Tiwai Point is likely to close anyway in 2017 if its owner, Rio Tinto, makes good on its option to walk away.

At least Bill English was transparent about the reasons for injecting $30 million into the Tiwai Point aluminium smelter.

Not known as a champion of government intervention, especially when it involves injecting taxpayers' money into struggling businesses, English said the deal would give some certainty to smelter workers and it would support the float of Meridian shares and give potential investors more certainty about what they're buying into. That's the real reason for a subsidy that goes against every economic principle this Government holds dear.

Meridian supplies the power to the smelter and if Tiwai Point was to close, Meridian would lose its biggest customer. The numbers are huge. The plant gobbles up more electricity than Auckland city; it consumes one-seventh of all electricity generated in New Zealand; it takes 40 per cent of Meridian's energy output.

Losing Tiwai Point would undoubtedly affect the share price for the energy producer when the Government sells off 49 per cent of the SOE next month.

If there hadn't been a share float in the offing, I don't think the Finance Minister would have given a fat rat's bum about certainty of employment for the 800 workers at Tiwai and the 2500 other contractors whose livelihoods indirectly depend on it - even allowing for the fact that the minister is a boy from Dipton.

There has been much grumbling from people who live outside of Southland about the Government looking after wealthy multi-nationals and protecting at all costs a partial sell-off that many people don't want. But the effect of 3000 jobs suddenly disappearing in Southland would be devastating.

The smelter contributes 10 per cent of Southland's GDP and its closure would have an enormous impact on the region. Imagine the cost of financial support to so many people out of work?

Surely that would be far greater than the $30m the Government has paid out?

It wouldn't just be the economic impact, either. The social impact of so many people being without work would be huge and multigenerational. Remember what happened when the Labour government of 1984 transformed the country with Rogernomics? Subsidies ceased; government departments were required to turn a profit rather than exist as job creation schemes; greed became good.

Almost overnight, entire communities became jobless and we've been paying the price for that ever since.

Change had to happen. But when it's ruthless and brutal and there's no commitment to assisting people into new jobs, it's debatable whether the benefits outweigh the costs.

Southland would be a microcosm of New Zealand in the 80s unless the Government and regional leaders have learned lessons from history.

Hopefully, there are plans already to establish new business opportunities for Tiwai workers because, despite English's assertion that the $30m gives workers security, the smelter looks set to close sooner rather than later.

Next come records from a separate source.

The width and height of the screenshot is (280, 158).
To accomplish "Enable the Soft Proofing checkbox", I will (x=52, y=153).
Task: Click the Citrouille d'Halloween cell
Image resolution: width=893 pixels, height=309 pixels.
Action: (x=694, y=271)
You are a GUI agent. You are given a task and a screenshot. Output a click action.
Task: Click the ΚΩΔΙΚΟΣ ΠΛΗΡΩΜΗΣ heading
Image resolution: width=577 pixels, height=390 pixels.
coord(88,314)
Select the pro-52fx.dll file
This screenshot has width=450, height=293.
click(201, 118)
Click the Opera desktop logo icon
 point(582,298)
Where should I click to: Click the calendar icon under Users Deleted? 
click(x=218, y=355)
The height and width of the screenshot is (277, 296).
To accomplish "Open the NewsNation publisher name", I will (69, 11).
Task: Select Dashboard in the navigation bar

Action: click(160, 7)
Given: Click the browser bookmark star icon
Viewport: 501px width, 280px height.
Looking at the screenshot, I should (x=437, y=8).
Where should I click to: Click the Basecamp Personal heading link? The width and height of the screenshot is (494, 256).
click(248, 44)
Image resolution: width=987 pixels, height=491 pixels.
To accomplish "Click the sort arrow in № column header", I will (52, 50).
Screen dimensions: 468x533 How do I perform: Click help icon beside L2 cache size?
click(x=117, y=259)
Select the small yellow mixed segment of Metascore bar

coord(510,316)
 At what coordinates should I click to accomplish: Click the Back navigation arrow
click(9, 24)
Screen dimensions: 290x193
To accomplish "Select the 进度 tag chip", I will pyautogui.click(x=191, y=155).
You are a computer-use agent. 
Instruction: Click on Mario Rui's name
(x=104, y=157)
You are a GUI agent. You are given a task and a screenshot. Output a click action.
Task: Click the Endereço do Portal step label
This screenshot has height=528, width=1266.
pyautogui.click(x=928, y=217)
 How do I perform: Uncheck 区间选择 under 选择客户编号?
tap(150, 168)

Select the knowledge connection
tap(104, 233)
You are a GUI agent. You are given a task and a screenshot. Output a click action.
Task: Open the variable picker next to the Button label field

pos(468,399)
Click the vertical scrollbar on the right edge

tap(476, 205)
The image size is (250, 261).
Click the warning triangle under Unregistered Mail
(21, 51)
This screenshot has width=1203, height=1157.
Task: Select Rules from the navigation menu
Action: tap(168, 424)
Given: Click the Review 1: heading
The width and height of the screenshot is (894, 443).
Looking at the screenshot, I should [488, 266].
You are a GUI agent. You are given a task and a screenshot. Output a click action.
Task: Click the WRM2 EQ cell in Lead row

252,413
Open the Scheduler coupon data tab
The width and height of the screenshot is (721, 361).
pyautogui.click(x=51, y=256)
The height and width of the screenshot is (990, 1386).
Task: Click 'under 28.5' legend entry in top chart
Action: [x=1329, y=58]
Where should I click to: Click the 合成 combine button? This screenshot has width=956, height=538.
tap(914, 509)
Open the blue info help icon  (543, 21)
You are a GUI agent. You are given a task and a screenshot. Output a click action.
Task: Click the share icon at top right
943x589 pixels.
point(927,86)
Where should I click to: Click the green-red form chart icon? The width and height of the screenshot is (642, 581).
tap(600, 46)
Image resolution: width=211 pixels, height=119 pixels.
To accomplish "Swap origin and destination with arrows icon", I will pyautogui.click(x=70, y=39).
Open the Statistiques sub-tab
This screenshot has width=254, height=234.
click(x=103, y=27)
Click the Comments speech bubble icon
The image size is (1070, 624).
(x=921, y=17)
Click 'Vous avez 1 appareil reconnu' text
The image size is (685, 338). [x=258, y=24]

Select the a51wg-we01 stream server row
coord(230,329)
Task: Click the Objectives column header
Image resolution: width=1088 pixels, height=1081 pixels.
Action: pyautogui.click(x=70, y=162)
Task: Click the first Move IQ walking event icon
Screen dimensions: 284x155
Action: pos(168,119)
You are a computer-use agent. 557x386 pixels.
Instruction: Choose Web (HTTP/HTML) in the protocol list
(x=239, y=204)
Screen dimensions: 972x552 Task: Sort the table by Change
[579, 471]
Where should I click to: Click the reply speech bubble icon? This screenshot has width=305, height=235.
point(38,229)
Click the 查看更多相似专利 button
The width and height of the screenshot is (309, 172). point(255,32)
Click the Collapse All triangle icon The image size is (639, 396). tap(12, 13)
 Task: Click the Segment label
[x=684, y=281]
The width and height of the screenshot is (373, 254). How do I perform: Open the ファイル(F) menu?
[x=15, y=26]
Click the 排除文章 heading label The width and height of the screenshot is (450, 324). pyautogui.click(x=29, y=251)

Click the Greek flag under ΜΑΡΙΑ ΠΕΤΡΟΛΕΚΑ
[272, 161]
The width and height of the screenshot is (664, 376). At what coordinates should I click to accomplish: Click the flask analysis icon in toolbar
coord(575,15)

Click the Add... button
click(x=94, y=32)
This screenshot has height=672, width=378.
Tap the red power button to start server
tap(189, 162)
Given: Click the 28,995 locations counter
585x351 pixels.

Rio Tinto, the owners of the smelter, can walk away in 2017.

Tim Shadbolt, the Mayor of Invercargill, in his typically exuberant, rose-bespectacled way, enthused on One News that, "It's a new lease on life. I think in three years the world economy should have recovered.

"I believe that aluminium is a smart metal ... especially the aluminium we produce, which is the purest in the world."

Well, I'd like to believe that one day I'll be a Victoria's Secret model but let's face it - both scenarios are unlikely.

The region needs to plan for a future without the smelter and come up with the sort of innovative initiatives that have been introduced over the years - like making the Southland Institute of Technology fee-free, a move that, anecdotally at least, has been a good one for encouraging people to move to the area with their financial and intellectual capital.

I don't have a lot of sympathy for the Government - it is in a situation of its own making.

But when you look at the options - Government gives taxpayers' money to prop up a multinational company, or, Government's refusal to negotiate costs 3000 jobs - the headlines would have been bad either way.